What is needed
In the court opinion on the railroad pass, set down word for word the passage starting at "The action was" and ending at "for directed verdicts.".

Article
....
In an action against a railroad for injuries sustained by one riding on a pass obtained from the railroad by a freight trucker employed in its freight house and originally hired by the foreman of the freight house, the evidence did not warrant a finding that it was within the scope of
the foreman's authority to hire the trucker or to fix the terms of his employment, and it was error to admit in evidence a statement made by the foreman to the effect that the trucker at the time of the hiring to the effect that the trucker would get passes in addition to his wages.
Evidence did not warrant a finding that a pass issued by a railroad to its employee was issued as one of the terms of his employment or that it was other than a gratuity; and "conditions" of the pass, to the effect that a user thereof "voluntarily" assumed "all risk of accidents" and that the railroad should not be liable for injury to his person or property, even though caused by the railroad's negligence, were binding and barred recovery against the railroad by one injured through its negligence while riding on the pass.
TORT. Writ in the Superior Court dated March 15, 1945.
The action was tried before Broadhurst, J.
J. A. Crotty, for the defendant.
Nicholas Fusaro & Nunziato Fusaro, for the plaintiffs, submitted a brief.
WILKINS, J. The female plaintiff (hereinafter called the plaintiff) was negligently injured by the defendant while she was riding from Boston to Worcester on a gratuitous "trip pass" obtained by her husband who was a freight trucker employed by the defendant in Worcester. There is a count by the husband for consequential damages. There were verdicts for the plaintiffs. The defendant excepted to the admission of certain evidence and to parts of the charge, as well as to the denial of its motions for directed verdicts.
The pass was issued on March 23, 1944, to "Mr. Giulio Tortorelli & Wife" and was "good for one trip only until June 23, 1944," between Boston and Worcester. An important underlying question is the effect to be attributed to the "conditions" on the back of the pass purporting to exonerate the defendant from liability for negligence. These conditions read in part as follows: "In consideration of receiving this free pass, each of the persons named thereon, using the same, voluntarily assumes all risk of accidents and expressly agrees that the Company shall not be liable under any circumstances, whether of negligence of itself, its agents, or otherwise, for any injury to his or her person, or for any loss or injury to his or her property; and that, as for him or her, in the use of this pass, he or she will not
consider the Company as a common carrier, or liable to him or her as such." The distinction is between a pass issued as a gratuity, in which case the conditions are binding, and one issued as one of the terms of the employment, in which case they are not binding. Quimby v. Boston & Maine Railroad, 150 Mass. 365 . Doyle v. Fitchburg Railroad, 162 Mass. 66 ; S. C. 166 Mass. 492 . Dugan v. Blue Hill Street Railway, 193 Mass. 431 , 434. Palmer v. Boston & Maine Railroad, 227 Mass. 493 , 495.
....
[Records pointing to text and elements]
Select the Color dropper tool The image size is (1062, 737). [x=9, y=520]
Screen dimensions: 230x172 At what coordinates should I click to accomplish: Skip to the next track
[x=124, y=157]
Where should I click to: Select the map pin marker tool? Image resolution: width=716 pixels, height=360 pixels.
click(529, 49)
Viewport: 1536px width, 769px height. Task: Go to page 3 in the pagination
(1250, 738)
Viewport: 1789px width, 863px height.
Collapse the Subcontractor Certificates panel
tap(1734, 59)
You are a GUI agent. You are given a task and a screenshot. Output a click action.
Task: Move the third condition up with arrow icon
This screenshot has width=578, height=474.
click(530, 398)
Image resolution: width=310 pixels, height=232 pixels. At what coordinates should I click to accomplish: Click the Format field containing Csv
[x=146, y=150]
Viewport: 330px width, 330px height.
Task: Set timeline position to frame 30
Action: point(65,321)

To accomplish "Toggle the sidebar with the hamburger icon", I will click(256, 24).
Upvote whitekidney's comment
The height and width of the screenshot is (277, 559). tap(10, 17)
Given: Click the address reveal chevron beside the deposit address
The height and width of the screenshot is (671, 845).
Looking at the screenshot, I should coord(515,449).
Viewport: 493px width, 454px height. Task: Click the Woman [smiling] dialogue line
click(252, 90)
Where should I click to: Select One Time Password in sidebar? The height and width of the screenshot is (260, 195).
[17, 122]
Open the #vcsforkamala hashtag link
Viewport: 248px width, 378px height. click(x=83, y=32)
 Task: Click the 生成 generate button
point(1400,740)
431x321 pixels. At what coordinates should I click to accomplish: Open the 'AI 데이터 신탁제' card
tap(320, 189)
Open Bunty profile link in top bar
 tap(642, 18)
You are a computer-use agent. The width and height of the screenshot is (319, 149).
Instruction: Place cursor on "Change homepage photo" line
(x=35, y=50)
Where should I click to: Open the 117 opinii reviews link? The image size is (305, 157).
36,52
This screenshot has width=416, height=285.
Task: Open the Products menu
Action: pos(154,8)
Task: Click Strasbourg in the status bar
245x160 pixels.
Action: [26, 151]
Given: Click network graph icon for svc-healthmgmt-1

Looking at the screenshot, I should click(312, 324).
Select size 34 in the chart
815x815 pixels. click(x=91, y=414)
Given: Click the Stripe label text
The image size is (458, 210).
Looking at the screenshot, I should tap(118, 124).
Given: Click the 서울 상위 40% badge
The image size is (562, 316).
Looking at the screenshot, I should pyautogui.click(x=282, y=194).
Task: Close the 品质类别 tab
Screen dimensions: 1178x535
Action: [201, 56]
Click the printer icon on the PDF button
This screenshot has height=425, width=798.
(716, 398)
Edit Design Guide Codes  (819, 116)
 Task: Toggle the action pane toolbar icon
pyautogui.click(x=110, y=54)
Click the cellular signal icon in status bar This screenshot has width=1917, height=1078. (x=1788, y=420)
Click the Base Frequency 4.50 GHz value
....
Answer to the problem
The action was tried before Broadhurst, J.
J. A. Crotty, for the defendant.
Nicholas Fusaro & Nunziato Fusaro, for the plaintiffs, submitted a brief.
WILKINS, J. The female plaintiff (hereinafter called the plaintiff) was negligently injured by the defendant while she was riding from Boston to Worcester on a gratuitous "trip pass" obtained by her husband who was a freight trucker employed by the defendant in Worcester. There is a count by the husband for consequential damages. There were verdicts for the plaintiffs. The defendant excepted to the admission of certain evidence and to parts of the charge, as well as to the denial of its motions for directed verdicts.